Work instructions: Collect every line in the listing below that contains the string "height" and copy each of those lines out in full.

───

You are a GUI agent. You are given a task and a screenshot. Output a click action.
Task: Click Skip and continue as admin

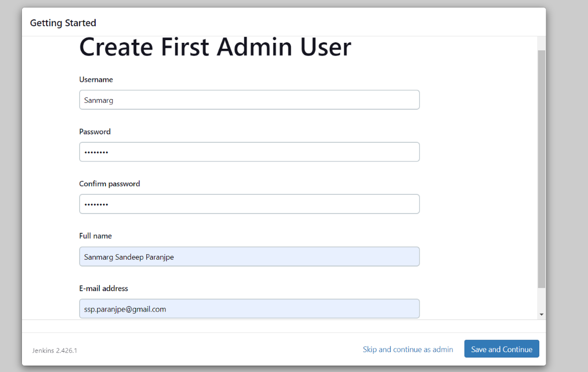pyautogui.click(x=408, y=350)
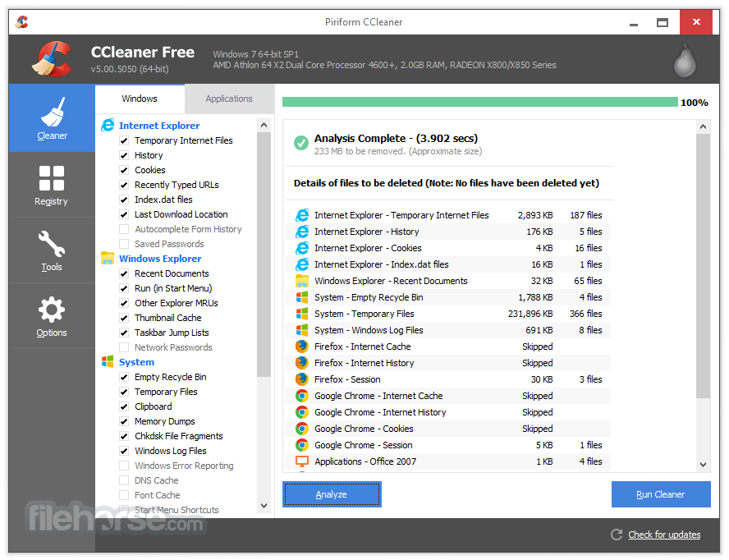Enable the DNS Cache option
Viewport: 729px width, 560px height.
[125, 480]
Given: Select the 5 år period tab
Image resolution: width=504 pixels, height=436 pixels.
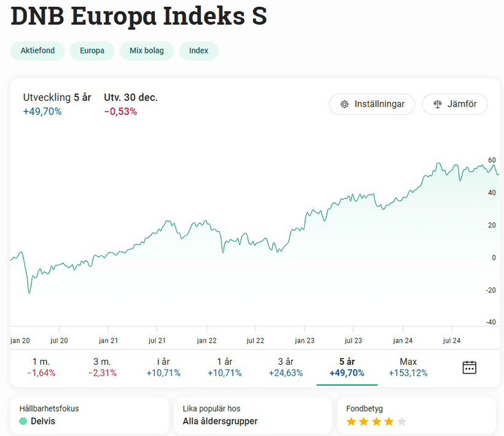Looking at the screenshot, I should click(347, 367).
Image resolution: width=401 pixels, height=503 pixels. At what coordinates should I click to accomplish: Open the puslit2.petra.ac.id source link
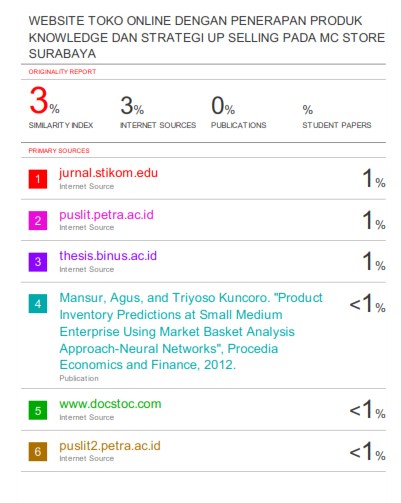pyautogui.click(x=110, y=446)
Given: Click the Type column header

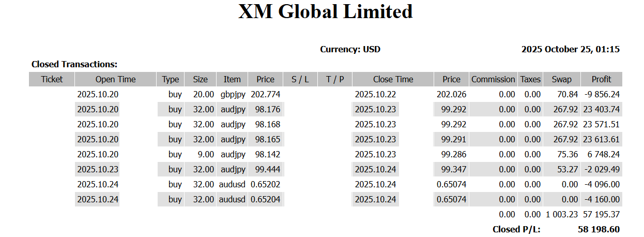Looking at the screenshot, I should pos(170,79).
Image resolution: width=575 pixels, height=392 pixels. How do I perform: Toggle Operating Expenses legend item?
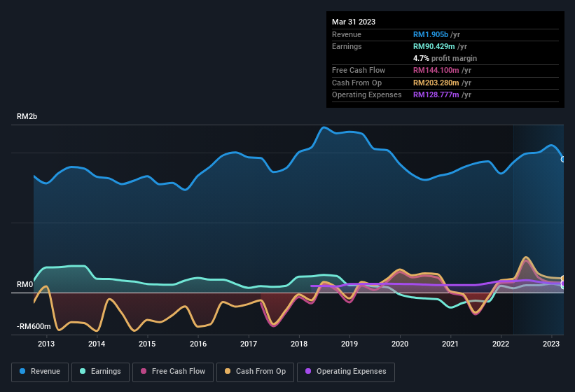pos(346,372)
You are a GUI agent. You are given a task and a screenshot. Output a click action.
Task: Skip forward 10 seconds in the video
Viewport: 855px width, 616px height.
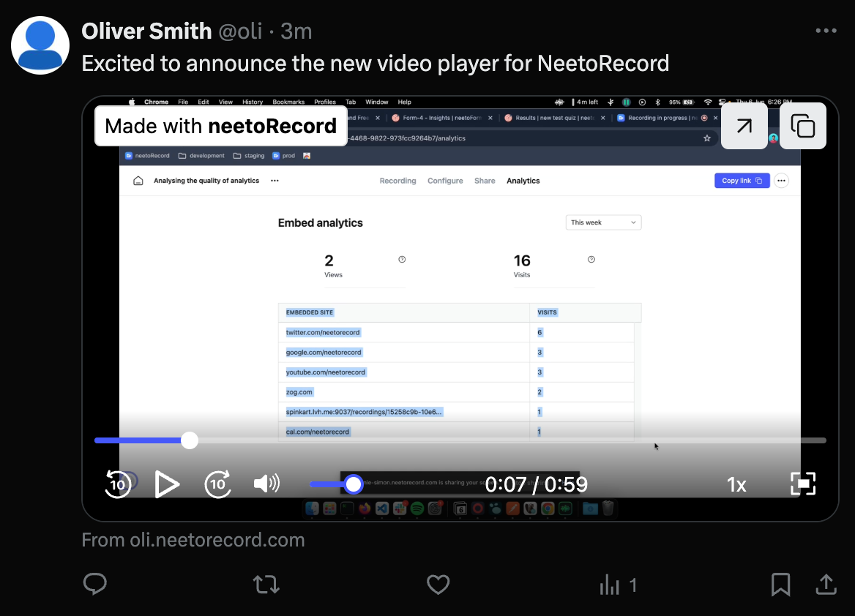coord(217,484)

───

Written response:
Viewport: 729px width, 560px height.
Image resolution: width=504 pixels, height=436 pixels.
Image resolution: width=401 pixels, height=503 pixels. At what coordinates should I click to accomplish: Open the puslit2.petra.ac.id source link
Image resolution: width=575 pixels, height=392 pixels. How do I perform: Toggle Operating Expenses legend item?
Viewport: 855px width, 616px height.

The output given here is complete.